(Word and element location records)
** begin **
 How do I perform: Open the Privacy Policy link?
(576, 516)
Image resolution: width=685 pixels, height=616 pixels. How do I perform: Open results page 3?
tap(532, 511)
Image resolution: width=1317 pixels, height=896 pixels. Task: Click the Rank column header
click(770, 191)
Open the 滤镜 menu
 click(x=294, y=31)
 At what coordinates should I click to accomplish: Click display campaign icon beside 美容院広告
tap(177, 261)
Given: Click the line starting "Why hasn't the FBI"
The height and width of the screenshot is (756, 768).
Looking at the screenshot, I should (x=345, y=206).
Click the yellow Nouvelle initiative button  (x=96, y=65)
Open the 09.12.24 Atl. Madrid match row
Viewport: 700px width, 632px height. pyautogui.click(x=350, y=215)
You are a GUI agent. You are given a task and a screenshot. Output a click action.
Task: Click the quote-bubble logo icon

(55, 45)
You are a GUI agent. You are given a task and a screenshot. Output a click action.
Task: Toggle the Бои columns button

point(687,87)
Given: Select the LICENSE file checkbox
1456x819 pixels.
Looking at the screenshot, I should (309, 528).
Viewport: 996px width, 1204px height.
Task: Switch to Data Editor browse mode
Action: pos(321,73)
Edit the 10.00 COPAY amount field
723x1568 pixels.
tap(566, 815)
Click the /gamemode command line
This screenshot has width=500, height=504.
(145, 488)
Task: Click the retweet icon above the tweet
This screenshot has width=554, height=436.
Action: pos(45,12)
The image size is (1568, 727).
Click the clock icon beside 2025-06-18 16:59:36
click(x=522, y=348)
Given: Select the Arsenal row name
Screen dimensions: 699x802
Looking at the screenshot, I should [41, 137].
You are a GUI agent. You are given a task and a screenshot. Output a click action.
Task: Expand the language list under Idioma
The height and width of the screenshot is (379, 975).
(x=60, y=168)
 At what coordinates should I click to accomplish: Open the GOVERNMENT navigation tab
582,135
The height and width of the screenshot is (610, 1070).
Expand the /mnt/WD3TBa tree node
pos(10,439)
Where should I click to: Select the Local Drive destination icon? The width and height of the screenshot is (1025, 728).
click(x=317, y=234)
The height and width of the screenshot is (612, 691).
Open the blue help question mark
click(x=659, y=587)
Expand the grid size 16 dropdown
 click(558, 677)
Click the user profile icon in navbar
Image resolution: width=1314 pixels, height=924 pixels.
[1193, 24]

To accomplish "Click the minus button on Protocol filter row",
** end **
**EXERCISE DIRECTIONS:**
Arrange the lines from the first one through the line with "click(x=294, y=31)", inclusive, as a Markdown table with the columns Row and Line, numbering each row and skipping any blank lines.

**THE COMPLETED TASK:**
| Row | Line |
|---|---|
| 1 |  How do I perform: Open the Privacy Policy link? |
| 2 | (576, 516) |
| 3 | Image resolution: width=685 pixels, height=616 pixels. How do I perform: Open results page 3? |
| 4 | tap(532, 511) |
| 5 | Image resolution: width=1317 pixels, height=896 pixels. Task: Click the Rank column header |
| 6 | click(770, 191) |
| 7 | Open the 滤镜 menu |
| 8 |  click(x=294, y=31) |